National Hero of Azerbaijan

Beyler Tapdiq oglu Agayev (Bəylər Tapdıq oğlu Ağayev; 3 February 1969, Qarağac, Qubadli, Azerbaijan SSR – 6 August 1992, Lachin, Azerbaijan) was the National Hero of Azerbaijan and warrior during the First Nagorno-Karabakh War.

== Early life and education ==
Agayev was born on 3 February 1969 in Qarağac village of Qubadli raion of Azerbaijan SSR. After completing his military service in the German Democratic Republic, he returned to Azerbaijan. In 1990, he entered Azerbaijan State Institute of Civil Engineers. When Armenians attacked the territories of Azerbaijan, he left his education unfinished and voluntarily joined Azerbaijani Armed Forces.

Agayev was single.

== First Nagorno-Karabakh War ==
Aghayev's high ability attracted attention and was appointed the commander of one of the divisions.

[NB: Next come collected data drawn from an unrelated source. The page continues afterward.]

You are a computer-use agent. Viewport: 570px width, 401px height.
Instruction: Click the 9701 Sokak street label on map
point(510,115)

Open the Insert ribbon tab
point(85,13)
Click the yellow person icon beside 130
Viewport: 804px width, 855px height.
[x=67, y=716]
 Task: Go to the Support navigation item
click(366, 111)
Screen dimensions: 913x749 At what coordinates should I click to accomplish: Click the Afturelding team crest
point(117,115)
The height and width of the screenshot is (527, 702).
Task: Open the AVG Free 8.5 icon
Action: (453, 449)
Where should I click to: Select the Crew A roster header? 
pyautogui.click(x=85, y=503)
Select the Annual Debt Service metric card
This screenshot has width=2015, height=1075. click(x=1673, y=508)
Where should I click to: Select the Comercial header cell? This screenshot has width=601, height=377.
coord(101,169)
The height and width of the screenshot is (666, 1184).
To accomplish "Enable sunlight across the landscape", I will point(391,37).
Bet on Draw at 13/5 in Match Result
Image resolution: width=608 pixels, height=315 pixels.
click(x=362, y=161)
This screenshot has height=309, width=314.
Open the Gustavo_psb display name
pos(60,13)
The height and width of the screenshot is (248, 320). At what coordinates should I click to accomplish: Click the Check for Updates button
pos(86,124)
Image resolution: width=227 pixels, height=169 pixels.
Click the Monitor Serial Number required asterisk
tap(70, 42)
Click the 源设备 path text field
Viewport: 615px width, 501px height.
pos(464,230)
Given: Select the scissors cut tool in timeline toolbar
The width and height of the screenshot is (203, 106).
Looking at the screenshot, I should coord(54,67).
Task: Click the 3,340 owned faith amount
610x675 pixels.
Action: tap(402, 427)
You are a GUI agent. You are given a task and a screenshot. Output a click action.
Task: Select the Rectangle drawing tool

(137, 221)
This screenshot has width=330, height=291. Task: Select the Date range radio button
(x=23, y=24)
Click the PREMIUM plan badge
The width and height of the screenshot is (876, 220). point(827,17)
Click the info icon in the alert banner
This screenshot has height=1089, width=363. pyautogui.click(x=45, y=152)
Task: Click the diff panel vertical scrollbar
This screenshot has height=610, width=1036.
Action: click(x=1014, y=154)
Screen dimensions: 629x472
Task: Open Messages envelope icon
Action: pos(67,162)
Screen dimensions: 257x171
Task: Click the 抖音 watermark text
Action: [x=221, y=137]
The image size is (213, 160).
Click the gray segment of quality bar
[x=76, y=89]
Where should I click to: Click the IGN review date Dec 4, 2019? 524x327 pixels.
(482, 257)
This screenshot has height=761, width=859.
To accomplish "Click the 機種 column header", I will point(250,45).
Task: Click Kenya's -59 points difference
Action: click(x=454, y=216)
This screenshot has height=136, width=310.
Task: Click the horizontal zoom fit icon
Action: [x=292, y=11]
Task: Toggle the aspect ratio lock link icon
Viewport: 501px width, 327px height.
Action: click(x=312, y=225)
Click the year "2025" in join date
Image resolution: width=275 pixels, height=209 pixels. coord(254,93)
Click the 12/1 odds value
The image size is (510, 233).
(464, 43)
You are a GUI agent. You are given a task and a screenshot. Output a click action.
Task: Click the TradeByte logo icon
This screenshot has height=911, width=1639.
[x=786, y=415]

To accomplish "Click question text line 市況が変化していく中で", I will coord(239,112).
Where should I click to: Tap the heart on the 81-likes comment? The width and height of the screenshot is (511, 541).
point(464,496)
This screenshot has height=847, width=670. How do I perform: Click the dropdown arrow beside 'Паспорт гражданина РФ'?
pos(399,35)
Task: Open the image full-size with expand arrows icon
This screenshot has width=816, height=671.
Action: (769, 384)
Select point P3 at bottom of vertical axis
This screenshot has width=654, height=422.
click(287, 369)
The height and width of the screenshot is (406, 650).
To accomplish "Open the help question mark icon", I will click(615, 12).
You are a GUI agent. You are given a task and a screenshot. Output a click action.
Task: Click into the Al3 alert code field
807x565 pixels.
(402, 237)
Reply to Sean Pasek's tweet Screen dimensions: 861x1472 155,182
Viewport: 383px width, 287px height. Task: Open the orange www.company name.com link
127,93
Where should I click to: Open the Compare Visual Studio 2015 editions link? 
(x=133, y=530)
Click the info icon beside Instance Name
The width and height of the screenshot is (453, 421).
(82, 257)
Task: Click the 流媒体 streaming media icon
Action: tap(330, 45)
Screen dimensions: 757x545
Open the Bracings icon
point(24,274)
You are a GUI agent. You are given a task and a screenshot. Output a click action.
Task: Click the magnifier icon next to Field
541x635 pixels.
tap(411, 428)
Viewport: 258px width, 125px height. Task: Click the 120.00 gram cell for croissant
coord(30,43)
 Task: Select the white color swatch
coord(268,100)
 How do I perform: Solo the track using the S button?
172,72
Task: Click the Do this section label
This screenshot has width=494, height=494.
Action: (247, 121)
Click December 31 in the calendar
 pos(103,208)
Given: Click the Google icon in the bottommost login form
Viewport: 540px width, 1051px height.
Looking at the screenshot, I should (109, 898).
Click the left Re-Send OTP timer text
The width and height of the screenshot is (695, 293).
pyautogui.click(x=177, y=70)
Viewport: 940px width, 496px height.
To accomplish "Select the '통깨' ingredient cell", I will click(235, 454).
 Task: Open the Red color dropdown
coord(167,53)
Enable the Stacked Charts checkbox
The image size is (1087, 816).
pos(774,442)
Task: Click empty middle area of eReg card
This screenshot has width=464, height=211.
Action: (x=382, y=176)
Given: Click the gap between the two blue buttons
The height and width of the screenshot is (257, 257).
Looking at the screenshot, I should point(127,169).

He participated in battles for the villages of Səfiyan, Yuxarı Fərəcan and Aşağı Fərəcan, Mazutlu, Türklər və Suarası.

On 6 August 1992 Agayev was shot dead while taking part in the battles for Lachin District of Azerbaijan.

== Honors ==
Beyler Tapdiq oglu Agayev was posthumously awarded the title of the "National Hero of Azerbaijan" under Presidential Decree No. 350 dated 7 December 1992. Aliyev was buried at a cemetery in Qarağac village.

A secondary school in Qarağac village of Qubadli raion was named after him.